Château de Saint-Jean d'Angle

Il y a de 10 ans, j’aurai pu visiter ce petit château des Lusignan, ruiné et envahi par la végétation. Aujourd’hui, au terme d’une miraculeuse restauration, le site a retrouvé son lustre d’antan. Consolidé et reconstruit dans les règles de l’art, il s’admire de loin depuis la route de Marennes entre deux haies. A la fin du XIIe, lorsque débute la construction, la motte émerge d’une plaine morne et rase de marais salants, Guillaume de Lusignan possédait aux alentours 6 000 ha de marais, une petite fortune dont les revenus financèrent les travaux qui se poursuivent au XIIIe. Premiers coups, lors de la Guerre de Cent ans le fort subit d’importants dégâts, 150 années plus tard les Guerres de Religion apportent à leur tour leur lot de destructions. Première renaissance au XVIIe, relèvement de la courtine, restauration des bâtiments de l’époque gothique et adjonction au logis d’une nouvelle partie contemporaine. Avatar deux, le site repart sur de bonnes bases, mais tout vacille à nouveau pendant la Révolution, nous entamons la période de grâce : abandon et lente ruine parachèvement du pillage en 1945, lors de la réduction de la poche de Royan. 1994 seconde renaissance, tel le phénix le château resplendit et reprend toute sa superbe.
Les douves sont en eau, le pont dormant, présente une étroite porte en ogive défendue par une tour et surmontée d’un rang de mâchicoulis. A droite, le corps d’habitation fait également fonction de courtine, l’aménagement de ces bâtiments aux larges ouvertures date de la seconde phase, celle du XVIIe, à gauche la muraille part en arc de cercle consolidée par d’importants contreforts, le mur est épais, il rejoint la partie habitée protégée par une tour carrée en saillie sur les douves.

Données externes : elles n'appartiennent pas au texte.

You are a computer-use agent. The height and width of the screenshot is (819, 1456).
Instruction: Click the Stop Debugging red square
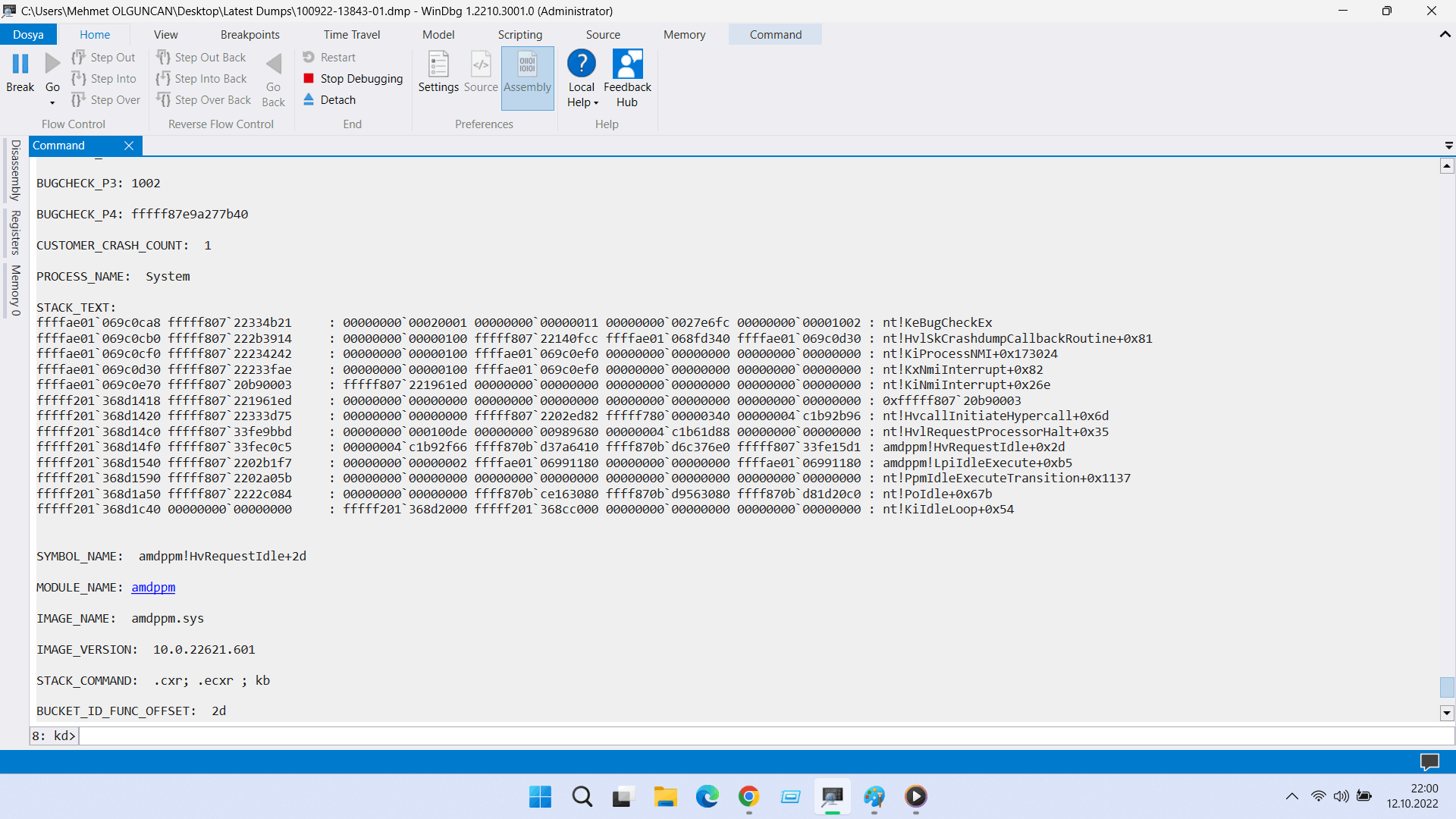[309, 78]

Dernier contraste, alors qu’un infâme marigot aux eaux boueuses et saumâtres encerclait encore le château, aujourd’hui un beau plan d’eau sombre reflète des parois impeccables. Pourquoi pas un plan en quadrilatère avec des tours de flanquemement ? Pour un fort de plaine la règle était évidente mais la construction est antérieure au système philipien. L’enceinte haute et ressérée forme elle même un donjon. Supputation oiseuse d’un observateur : au milieu d’un champ voisin, une photo aérienne montre au sol une grande tache carrée, hâtivement attribuée à un donjon… Quelle aurait été la pertinence d’une tour maîtresse sans défenses naturelles ni militaires alors que le fort est solidement isolé à côté ? R.C.